Von Olaf Kittel
Da steht er in seiner blauen Arbeitskluft und montiert in einer Werkstatt Lichtlamellen. Dazu baut er LED-Streifen an Metallträger und die komplette Elektrik dazu. Dann testet er, ob das weiße, grüne, blaue und rote Licht auch leuchtet. Die Lamellen sollen bald einen großen Einkaufstempel in München schmücken. Rozan Sido von der syrischen Flüchtlingsfamilie aus Aleppo, die die SZ seit fast zwei Jahren begleitet, hat es also geschafft: Der erste Arbeitsvertrag als Elektromonteur ist unterschrieben – bei der Dresdner Traditionsfirma „nmd – Licht am Bau“, früher unter Neon Müller Dresden bekannt. Sie stellt schicke Lichtinstallationen für Einkaufsmärkte, Kultureinrichtungen und für Werbung her.
Aber der Reihe nach. Nachdem es für die Sidos in den ersten zwei Jahren nach ihrer Ankunft in Dresden nur langsam und zäh voranging mit der Integration, läuft gerade alles wie am Schnürchen. Seit Oktober gehen ihre Kinder Kamal und Reva in die Kita. Mutter Roshan besucht nun den Deutschkurs.

• _Aufgabe_: Gib aus dem Artikel über die Familie Sido das Stück von „Aber der Reihe“ bis „nun den Deutschkurs.“ Wort für Wort wieder.

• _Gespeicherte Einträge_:

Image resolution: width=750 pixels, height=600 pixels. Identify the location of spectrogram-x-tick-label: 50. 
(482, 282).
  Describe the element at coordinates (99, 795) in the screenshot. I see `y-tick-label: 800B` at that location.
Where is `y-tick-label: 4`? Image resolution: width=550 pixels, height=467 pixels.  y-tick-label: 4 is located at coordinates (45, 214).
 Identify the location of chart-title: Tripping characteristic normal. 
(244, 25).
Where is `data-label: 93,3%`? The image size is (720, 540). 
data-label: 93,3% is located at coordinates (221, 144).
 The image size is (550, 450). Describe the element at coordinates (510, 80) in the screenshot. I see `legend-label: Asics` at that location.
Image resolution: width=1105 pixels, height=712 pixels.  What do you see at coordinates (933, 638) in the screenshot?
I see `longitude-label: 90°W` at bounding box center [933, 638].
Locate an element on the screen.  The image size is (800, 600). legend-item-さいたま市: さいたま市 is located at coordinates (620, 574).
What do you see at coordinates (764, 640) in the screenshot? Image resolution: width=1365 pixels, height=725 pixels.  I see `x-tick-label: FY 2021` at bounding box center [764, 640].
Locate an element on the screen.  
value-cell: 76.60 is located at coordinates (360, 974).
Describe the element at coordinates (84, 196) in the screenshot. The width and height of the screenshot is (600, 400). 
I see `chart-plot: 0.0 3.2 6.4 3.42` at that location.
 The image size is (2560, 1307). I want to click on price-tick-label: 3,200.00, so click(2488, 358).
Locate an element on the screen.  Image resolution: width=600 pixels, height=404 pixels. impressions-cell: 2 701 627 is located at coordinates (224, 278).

• _Lösung_:
Aber der Reihe nach. Nachdem es für die Sidos in den ersten zwei Jahren nach ihrer Ankunft in Dresden nur langsam und zäh voranging mit der Integration, läuft gerade alles wie am Schnürchen. Seit Oktober gehen ihre Kinder Kamal und Reva in die Kita. Mutter Roshan besucht nun den Deutschkurs.